- **Objective**
Could you reproduce every one of the rows below, character for character?

- **Task inputs**
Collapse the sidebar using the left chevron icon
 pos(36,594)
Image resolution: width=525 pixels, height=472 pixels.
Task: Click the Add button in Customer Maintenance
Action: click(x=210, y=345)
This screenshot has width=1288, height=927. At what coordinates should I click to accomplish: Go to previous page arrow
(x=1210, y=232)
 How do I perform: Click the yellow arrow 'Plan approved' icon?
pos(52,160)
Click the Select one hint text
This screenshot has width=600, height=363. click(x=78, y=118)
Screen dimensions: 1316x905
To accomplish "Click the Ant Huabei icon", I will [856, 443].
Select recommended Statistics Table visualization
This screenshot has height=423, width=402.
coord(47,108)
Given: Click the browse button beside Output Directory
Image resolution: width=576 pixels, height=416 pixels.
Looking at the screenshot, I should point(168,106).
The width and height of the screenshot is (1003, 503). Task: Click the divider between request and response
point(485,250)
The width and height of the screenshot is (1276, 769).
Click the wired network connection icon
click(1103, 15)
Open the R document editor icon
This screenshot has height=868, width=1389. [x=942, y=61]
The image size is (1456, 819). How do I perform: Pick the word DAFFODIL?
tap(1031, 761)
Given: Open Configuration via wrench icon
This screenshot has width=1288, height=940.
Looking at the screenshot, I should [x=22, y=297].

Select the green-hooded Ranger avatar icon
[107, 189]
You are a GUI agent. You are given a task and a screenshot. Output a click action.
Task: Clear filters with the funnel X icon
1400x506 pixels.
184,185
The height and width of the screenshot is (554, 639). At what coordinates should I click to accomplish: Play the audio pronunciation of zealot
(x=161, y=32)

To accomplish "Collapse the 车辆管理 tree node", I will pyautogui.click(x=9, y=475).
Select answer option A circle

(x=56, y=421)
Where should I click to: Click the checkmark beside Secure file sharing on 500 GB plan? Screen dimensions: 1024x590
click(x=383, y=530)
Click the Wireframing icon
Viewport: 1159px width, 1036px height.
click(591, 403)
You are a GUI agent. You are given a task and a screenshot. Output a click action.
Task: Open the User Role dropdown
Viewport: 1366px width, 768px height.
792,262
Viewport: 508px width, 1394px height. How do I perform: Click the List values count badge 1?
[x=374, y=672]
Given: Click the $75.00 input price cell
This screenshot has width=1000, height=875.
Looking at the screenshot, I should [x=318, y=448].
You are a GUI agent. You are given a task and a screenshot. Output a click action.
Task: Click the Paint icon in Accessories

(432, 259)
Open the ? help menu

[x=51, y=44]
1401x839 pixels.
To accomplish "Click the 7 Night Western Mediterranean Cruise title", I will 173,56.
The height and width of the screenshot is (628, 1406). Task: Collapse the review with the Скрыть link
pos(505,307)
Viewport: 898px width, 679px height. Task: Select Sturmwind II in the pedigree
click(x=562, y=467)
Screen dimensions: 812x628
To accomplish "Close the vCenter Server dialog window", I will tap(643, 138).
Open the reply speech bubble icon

- **Answer for the task**
Collapse the sidebar using the left chevron icon
 pos(36,594)
Image resolution: width=525 pixels, height=472 pixels.
Task: Click the Add button in Customer Maintenance
Action: click(x=210, y=345)
This screenshot has width=1288, height=927. At what coordinates should I click to accomplish: Go to previous page arrow
(x=1210, y=232)
 How do I perform: Click the yellow arrow 'Plan approved' icon?
pos(52,160)
Click the Select one hint text
This screenshot has width=600, height=363. click(x=78, y=118)
Screen dimensions: 1316x905
To accomplish "Click the Ant Huabei icon", I will [856, 443].
Select recommended Statistics Table visualization
This screenshot has height=423, width=402.
coord(47,108)
Given: Click the browse button beside Output Directory
Image resolution: width=576 pixels, height=416 pixels.
Looking at the screenshot, I should point(168,106).
The width and height of the screenshot is (1003, 503). Task: Click the divider between request and response
point(485,250)
The width and height of the screenshot is (1276, 769).
Click the wired network connection icon
click(1103, 15)
Open the R document editor icon
This screenshot has height=868, width=1389. [x=942, y=61]
The image size is (1456, 819). How do I perform: Pick the word DAFFODIL?
tap(1031, 761)
Given: Open Configuration via wrench icon
This screenshot has width=1288, height=940.
Looking at the screenshot, I should [x=22, y=297].

Select the green-hooded Ranger avatar icon
[107, 189]
You are a GUI agent. You are given a task and a screenshot. Output a click action.
Task: Clear filters with the funnel X icon
1400x506 pixels.
184,185
The height and width of the screenshot is (554, 639). At what coordinates should I click to accomplish: Play the audio pronunciation of zealot
(x=161, y=32)

To accomplish "Collapse the 车辆管理 tree node", I will pyautogui.click(x=9, y=475).
Select answer option A circle

(x=56, y=421)
Where should I click to: Click the checkmark beside Secure file sharing on 500 GB plan? Screen dimensions: 1024x590
click(x=383, y=530)
Click the Wireframing icon
Viewport: 1159px width, 1036px height.
click(591, 403)
You are a GUI agent. You are given a task and a screenshot. Output a click action.
Task: Open the User Role dropdown
Viewport: 1366px width, 768px height.
792,262
Viewport: 508px width, 1394px height. How do I perform: Click the List values count badge 1?
[x=374, y=672]
Given: Click the $75.00 input price cell
This screenshot has width=1000, height=875.
Looking at the screenshot, I should [x=318, y=448].
You are a GUI agent. You are given a task and a screenshot. Output a click action.
Task: Click the Paint icon in Accessories

(432, 259)
Open the ? help menu

[x=51, y=44]
1401x839 pixels.
To accomplish "Click the 7 Night Western Mediterranean Cruise title", I will 173,56.
The height and width of the screenshot is (628, 1406). Task: Collapse the review with the Скрыть link
pos(505,307)
Viewport: 898px width, 679px height. Task: Select Sturmwind II in the pedigree
click(x=562, y=467)
Screen dimensions: 812x628
To accomplish "Close the vCenter Server dialog window", I will tap(643, 138).
Open the reply speech bubble icon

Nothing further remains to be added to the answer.